April showers

April showers bring May flowers. That childhood poem came to mind this week.

Apart from the obvious – fresh flowers coming after a month of rain – it gives a subtle reminder that better times lie ahead, but there is some inconvenience in the meantime.

The drudgery of the times has been extended with news late last week that another lockdown is in place. After Easter weekend, parents learned students would return to school for a day and be sent home to engage once again in remote learning. The delayed March break begins on April 12.

The stress ensues for decision makers and people whose every waking moment continues to be impacted by this pandemic.

Parents are now tasked again with home schooling online while holding down a job and running their household. Business owners, some forced to lockdown and others trying to keep staff spirits high, continue in a struggle for survival. Children, regardless of age, are looking out for elderly parents or grandparents. The stresses seem unbearable, but it can be shouldered with some more patience and knowledge this will eventually pass.

A kind word goes a long way as well, so let’s see if we can make a point of extending kind gestures and looking for good in dreary days.

April showers bring May flowers; better times lie ahead.

Remembering Chuck

Last weekend, Chuck Au, owner of the Black and White Restaurant in downtown Fergus, passed away. He was 97.

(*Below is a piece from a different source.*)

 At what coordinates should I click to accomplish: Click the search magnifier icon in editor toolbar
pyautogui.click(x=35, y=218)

For generations of Fergus residents, Chuck was a fixture on the main street. Although younger members of his family have managed the restaurant latterly, in his heyday Chuck would stay open after closing for sports players and often knew each late-night rowdy by their first name.

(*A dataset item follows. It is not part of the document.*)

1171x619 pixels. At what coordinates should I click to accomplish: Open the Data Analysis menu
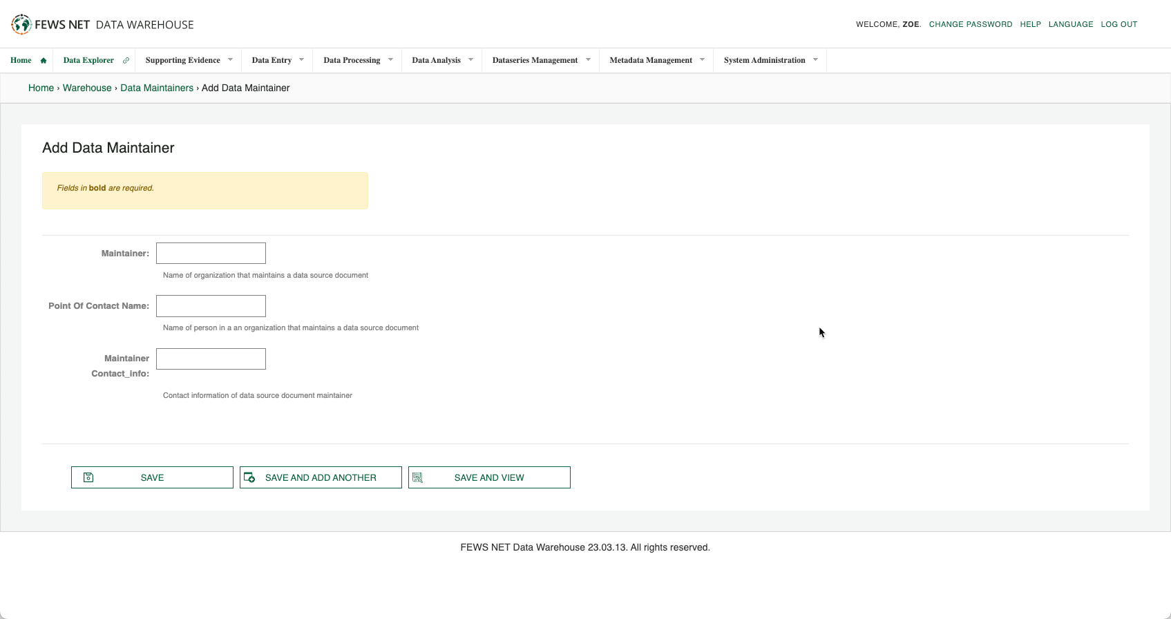(x=436, y=61)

In later years he would sit in the back reading a Chinese newspaper when not walking the streets to aid in his recovery after a heart attack.

His restaurant offered a full menu of Canadian and Chinese items (and still does). We hazard to guess for most old-timers Chuck was very much a pioneer choosing sleepy Fergus, Ontario as place to set up shop. Here he raised a family, built a successful business and contributed mightily to his adopted community.

Times do change and new people come and go – as do restaurants. Apart from some changes in paint or a few decorating touch-ups when a movie was filmed there years ago, the Black and White is like stepping back in time.

While lockdowns have decimated eating in, there was a time that each and every booth was full at lunch time with customers looking for a blue-plate special and a large Coke dispensed from a fountain into a milkshake glass.

People lined up out the door on weekends – not because they had to, but because they wanted to patronize the local guy who happened to serve Chinese cuisine.

Now we see Phil and his wife for “the special” at lunchtime or take-out on weeknights. The service is friendly and the price is right.

Perhaps it is that familiarity that compels the need to observe that Chuck Au will be fondly remembered as an ambassador of sorts and window to another culture from halfway around the world. More significantly, he’s an example of the success to be found when communities and immigrants embrace one another.